Stated goal 1. From the blog post about Frank Turek, reproduce the passage starting at "So Turek’s complaint" and ending at "something this important.".
Stated goal 2. List every person named by first and last name in the blog post about Frank Turek.
Stated goal 3. Pick up the blog post about Frank Turek after its last sentence and write the next part.

## BEGIN Article

The MOST Persecuted Frank Turek

 Gay Issues, Religion, Right Wingnuts, Society  Comments Off on The MOST Persecuted Frank Turek
Oct 132011
 
This entry is part 33 of 35 in the series Gay Marriage

So now we come to the end of our little journey through the latest creation of Maggie Gallagher. Maggie is the former Board Chair and President of the National Organization for Marriage (NOM), but she recently left those posts to create an off-shoot group called the Marriage Anti-Defamation Alliance, because you know, the good Christians like Maggie are being persecuted because they slowing losing their right to discriminate against whole classes of people under the civil laws of this country. Maggie started this group up with a guy named Frank Turek. Frank’s story was one of the first NOM started trotting out to try to show that people who believe in unequal treatment were being treated unequally.

Turek’s the author of several books, the most recent being a book about how gay marriage is bad. It was cited (eventually) by N.C. Senator James Forrester  as the basis for introducing the anti-equality marriage amendment in the North Carolina legislature (You read about that craziness here).

So Turek’s complaint is that someone “Googled him,” (damn those inter-tubes), and was “outed”, and he was “fired” for being, “somebody who has a traditional marriage view-point.” With that setup, we launch into the scary music theme.

First, we need to start clearing something up for Frank. Frank, you weren’t “fired.” You had been hired as a consultant. Consultant’s don’t get fired, the company just ends their contract with you, or elects to not sign another contract for more work. As a consultant myself, it happens all the time.

But Frank’s got a good story to go along with it. However, his story doesn’t follow a very linear story line, and my experience is that this is usually caused when a person is being less than honest. Especially about something this important.

## END Article
## BEGIN Given data

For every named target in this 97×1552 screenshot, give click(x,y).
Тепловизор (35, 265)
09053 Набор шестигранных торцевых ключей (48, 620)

## END Given data

Reply 1.
So Turek’s complaint is that someone “Googled him,” (damn those inter-tubes), and was “outed”, and he was “fired” for being, “somebody who has a traditional marriage view-point.” With that setup, we launch into the scary music theme.

First, we need to start clearing something up for Frank. Frank, you weren’t “fired.” You had been hired as a consultant. Consultant’s don’t get fired, the company just ends their contract with you, or elects to not sign another contract for more work. As a consultant myself, it happens all the time.

But Frank’s got a good story to go along with it. However, his story doesn’t follow a very linear story line, and my experience is that this is usually caused when a person is being less than honest. Especially about something this important.

Reply 2.
Frank Turek
Maggie Gallagher
James Forrester

Reply 3.
First, Frankly starts out saying that he done some training for Cisco, “for many years.” Well, all of this happened in late 2010 or early 2011, and Frank goes on to qualify his statement saying, “since about 2008.” Well Frank old buddy, let me explain something to you…in the world of consulting, two years does not qualify as “many years.” My company has contracts we’ve been on for as much as 15 years. You might call that “many,” two…not so much

And here’s where his story starts getting even more inconsistent. He says that during 2010, when he was doing his second training class for Cisco (so, one class in 2008 and another in 2010 does not “many years” make), someone in the class went to HR during the class and said, “Frank’s class is great, but he’s written this book, Correct, Not Politically Correct; How Same-Sex Marriage Hurts Everyone, and since Frank doesn’t live up to Cisco values, he’s against same sex marriage, he can’t work here.” Then there’s a “cutaway and we come back to Frank claiming, “He said I’m gonna call HR and try to get Frank fired.” So Frank, you went from someone calling HR during a break, to apparently hearing from someone who he heard someone say this about you. Which is it?

So now Frank apparently knows this is about to happen (not that it happened during a break), and he calls his buddy who had hired him, and clues him in. The buddy tells him to not worry about it, that he’ll take care of it. Then Frank gets a call from his buddy later that day during another break, and the guy has to come over to talk to him when the class is over. The guy comes over, and after having a woman in the class tell him it was the best class ever at Cisco, he has to take Frank into another room, and tearfully fires him. Frank goes on to claim that even the liberals at Cisco thought it was an injustice, but doesn’t explain how he knows this.

Frank then goes into a lecture about the reason THEY decided to go public with this, as if the people at Cisco support him in doing this video. I wonder how they’d feel about this? Frank says “it’s just un-American to have to have a certain political view in order to work.” Frank, you don’t have to have a certain political view to work, but companies get to hire contractors especially based on the contractor’s compatibility with their culture. They’re not obligated to hire you or not hire you based on anything they want.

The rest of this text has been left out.